▸ What you are asked to do: What are the lines below, starting at the line containing "Task: Expand the" and ending at the line containing "Task: Open the Ajustar"? Write them out exactly, ends included, without pictures.

Collected data:
+ + + + +

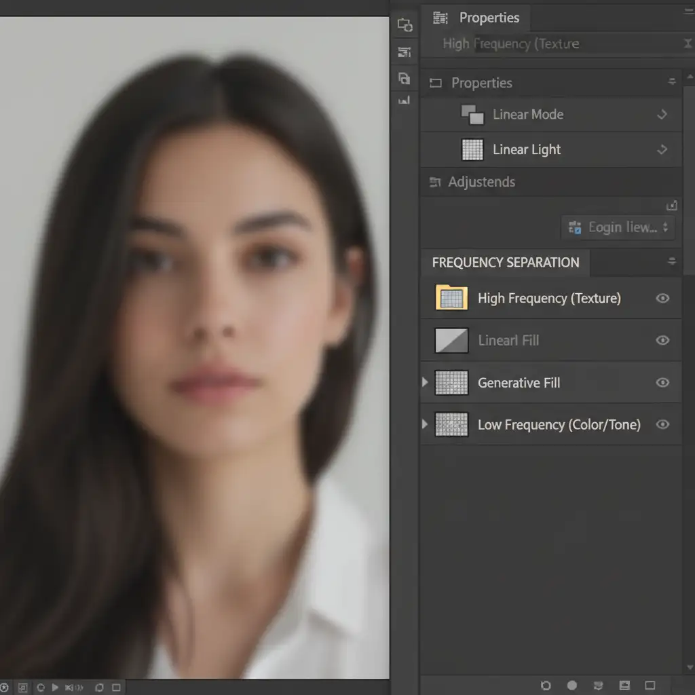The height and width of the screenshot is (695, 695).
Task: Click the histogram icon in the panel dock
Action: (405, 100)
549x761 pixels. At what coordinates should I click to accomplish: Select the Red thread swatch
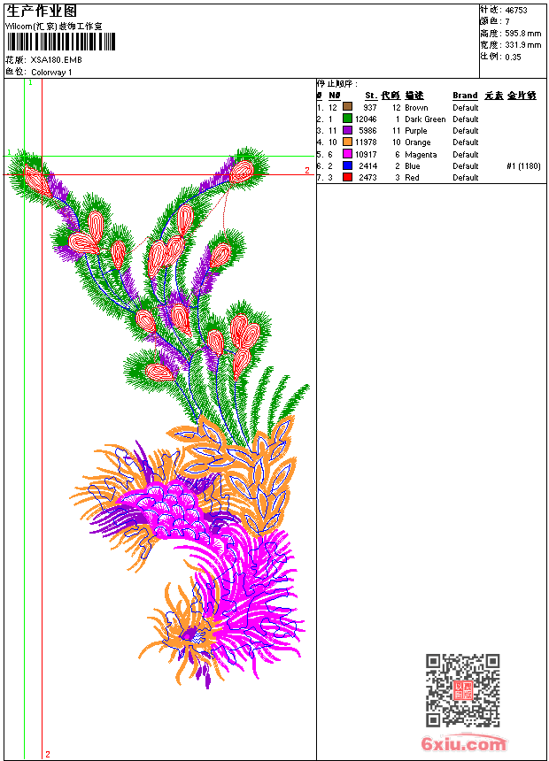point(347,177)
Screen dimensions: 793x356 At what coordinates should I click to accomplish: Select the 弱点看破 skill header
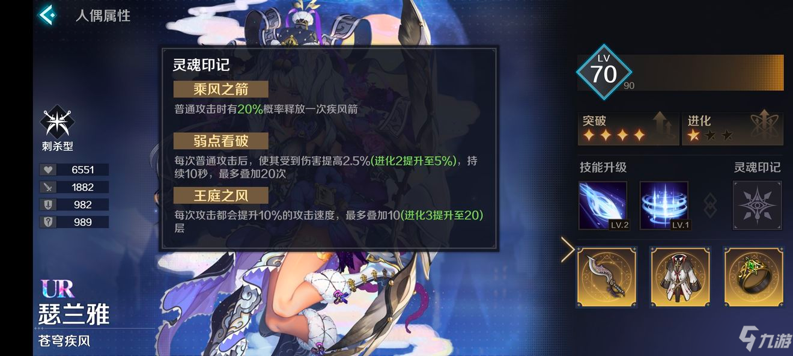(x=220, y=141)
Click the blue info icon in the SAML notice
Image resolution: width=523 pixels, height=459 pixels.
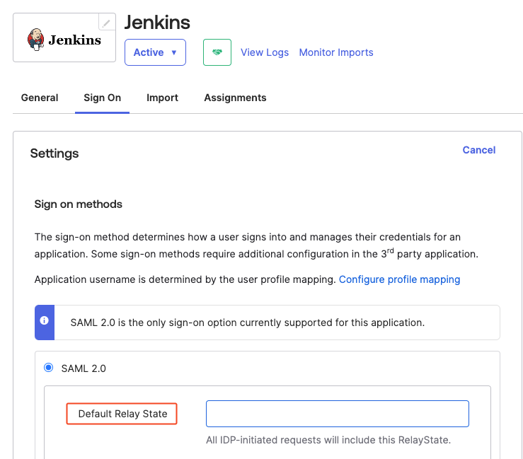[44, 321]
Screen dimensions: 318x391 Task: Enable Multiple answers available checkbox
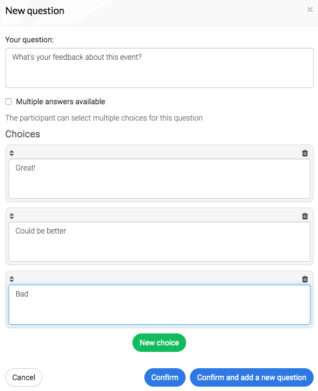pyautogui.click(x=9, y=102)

+ + + + +

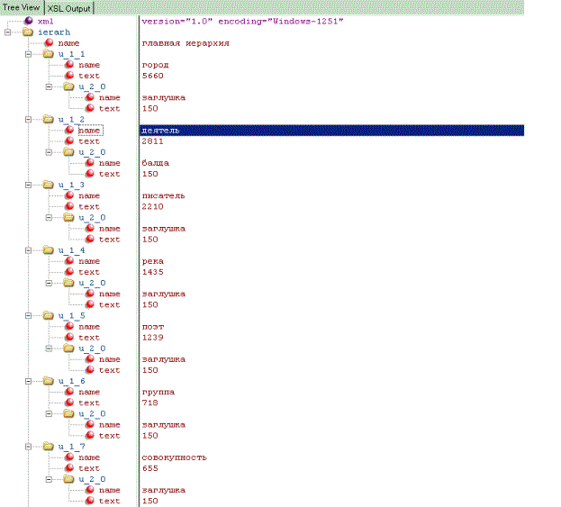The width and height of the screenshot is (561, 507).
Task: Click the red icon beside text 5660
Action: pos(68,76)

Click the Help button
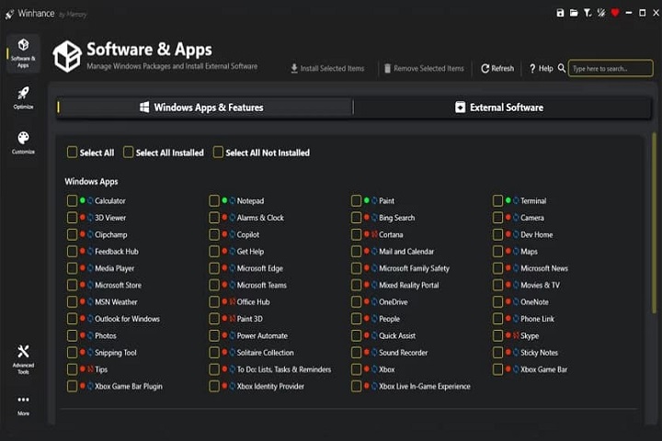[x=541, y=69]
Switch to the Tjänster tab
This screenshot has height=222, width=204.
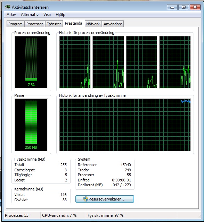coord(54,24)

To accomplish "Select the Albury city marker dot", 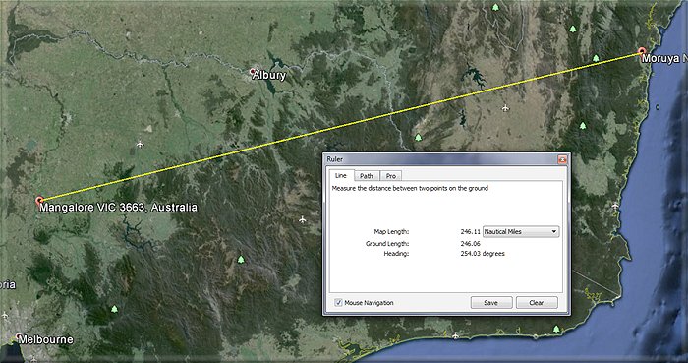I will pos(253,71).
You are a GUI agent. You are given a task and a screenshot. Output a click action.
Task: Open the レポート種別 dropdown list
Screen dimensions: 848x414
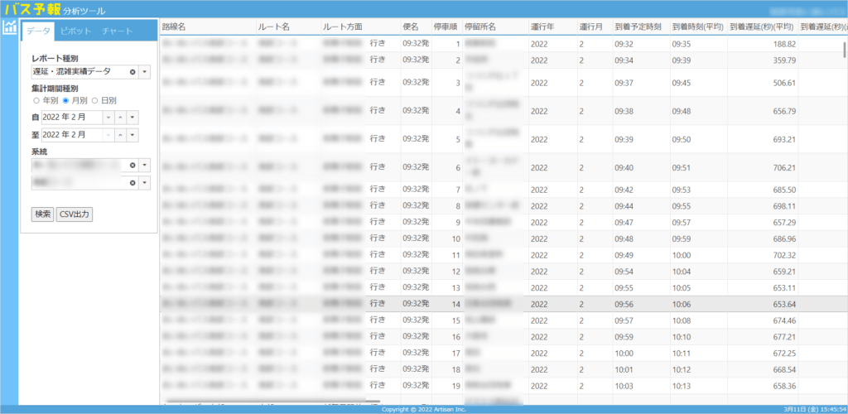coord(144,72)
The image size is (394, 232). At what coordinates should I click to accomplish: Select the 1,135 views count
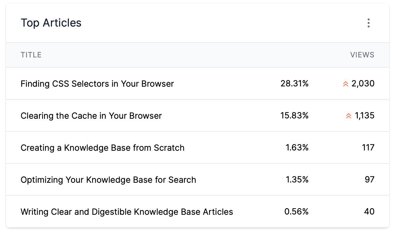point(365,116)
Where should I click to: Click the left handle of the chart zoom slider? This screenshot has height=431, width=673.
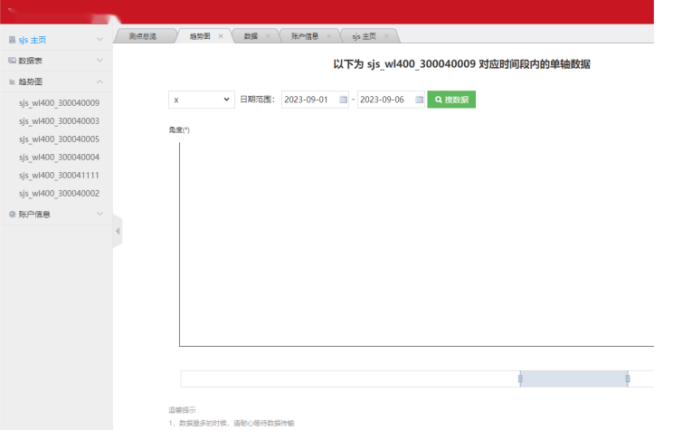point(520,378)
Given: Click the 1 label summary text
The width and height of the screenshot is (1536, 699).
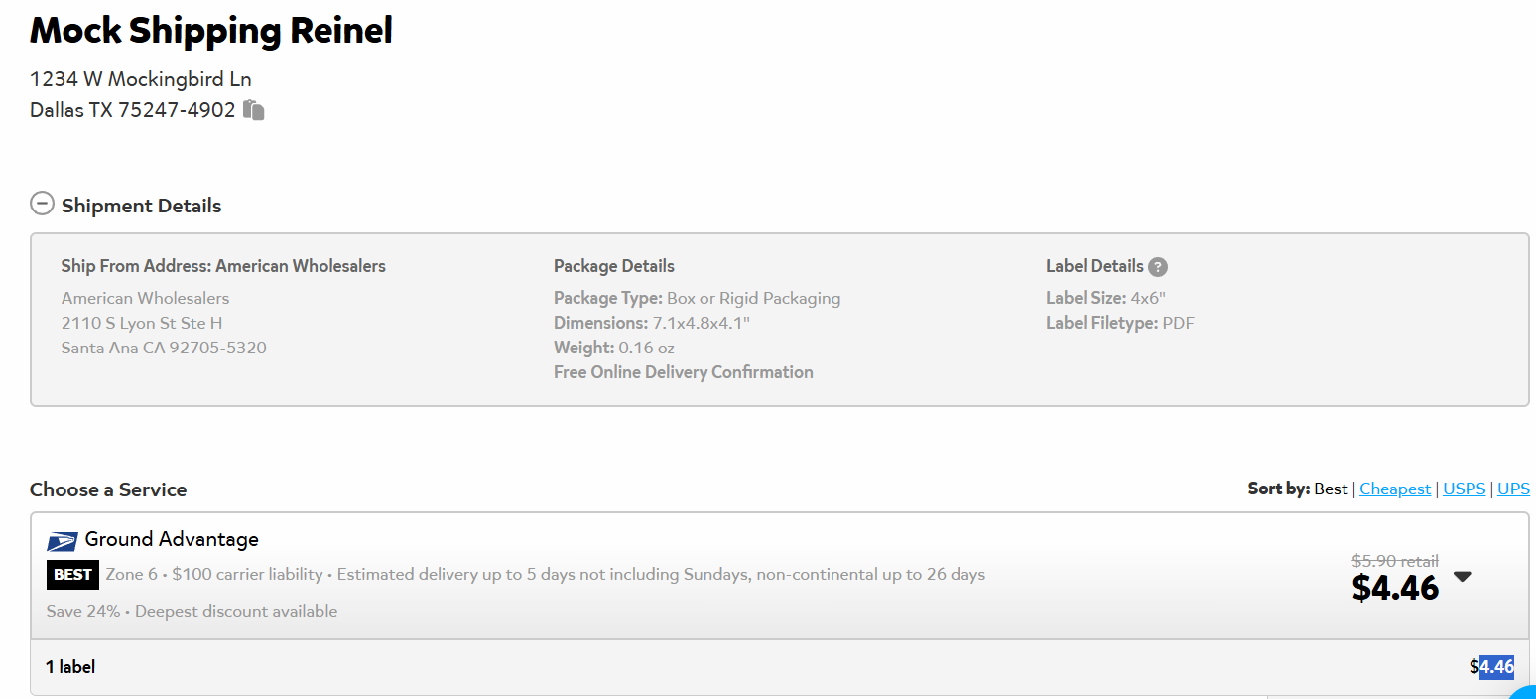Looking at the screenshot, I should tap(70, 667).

+ + + + +

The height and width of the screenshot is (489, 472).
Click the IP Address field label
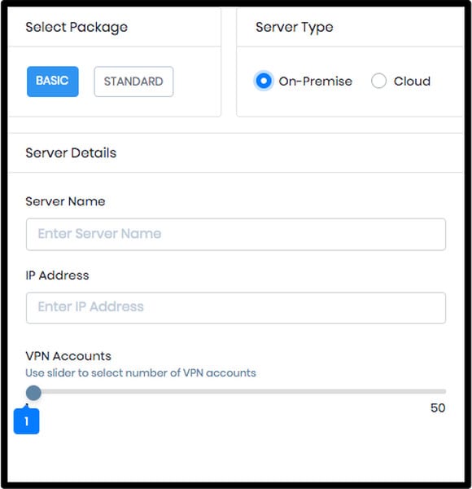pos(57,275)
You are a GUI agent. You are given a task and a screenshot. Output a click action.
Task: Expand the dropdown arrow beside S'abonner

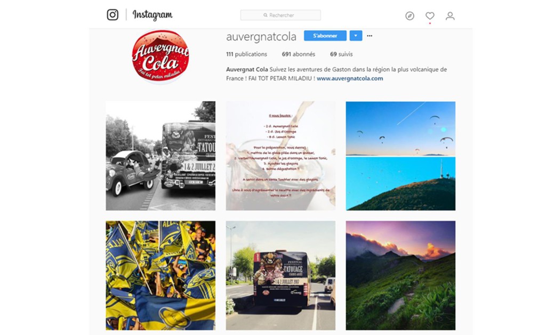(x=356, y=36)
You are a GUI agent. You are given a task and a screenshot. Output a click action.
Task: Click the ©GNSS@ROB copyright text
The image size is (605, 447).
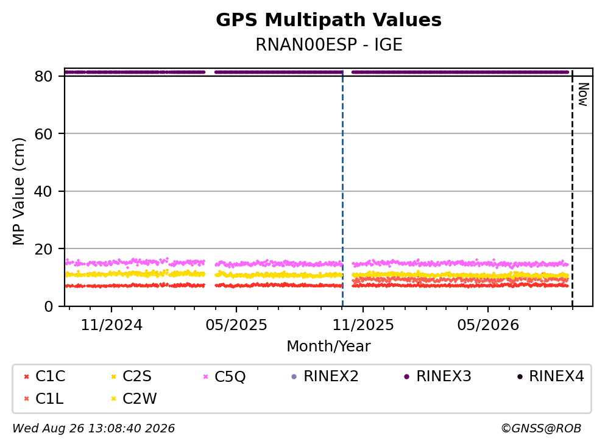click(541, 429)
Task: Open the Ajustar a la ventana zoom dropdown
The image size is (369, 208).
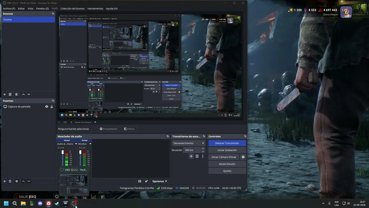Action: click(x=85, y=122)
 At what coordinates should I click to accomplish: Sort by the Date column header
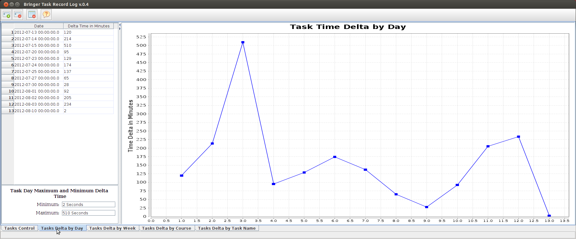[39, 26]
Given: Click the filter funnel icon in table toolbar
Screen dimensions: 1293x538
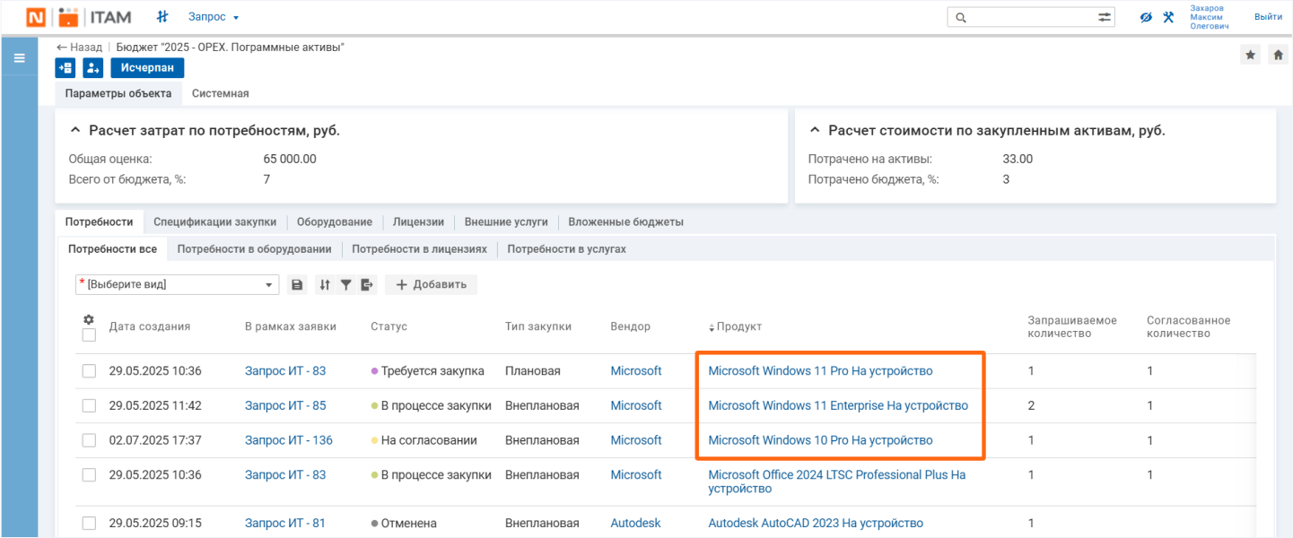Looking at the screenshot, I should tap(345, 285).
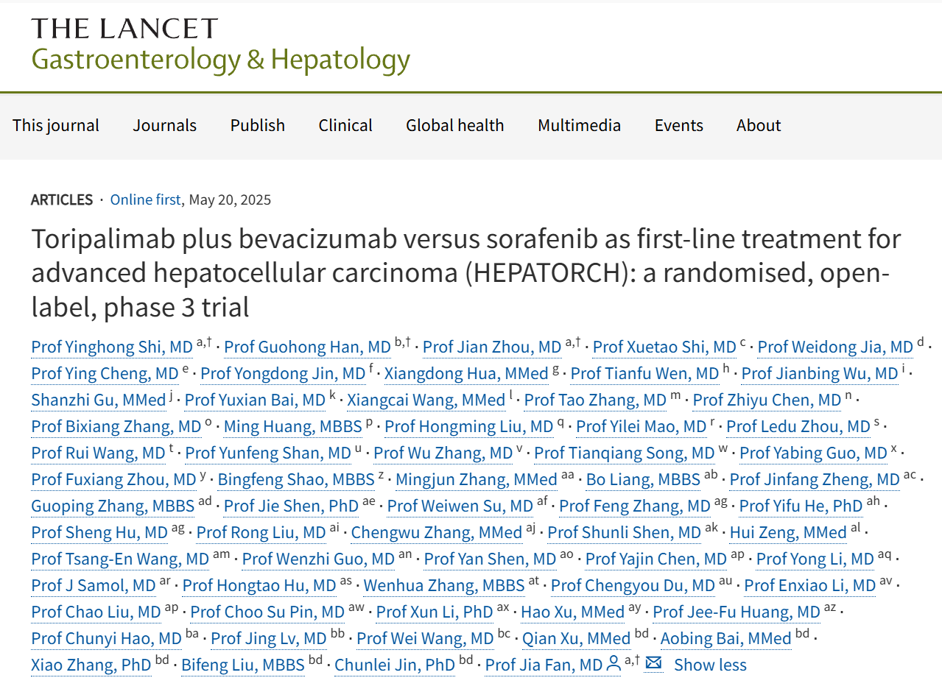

+ + + + +

▸ Answer below:
Task: Expand the dropdown arrow beside S'abonner

(x=356, y=36)
You are a GUI agent. You are given a task and a screenshot. Output a click action.
Task: Click the ©GNSS@ROB copyright text
The image size is (605, 447).
click(541, 429)
Task: Open the Ajustar a la ventana zoom dropdown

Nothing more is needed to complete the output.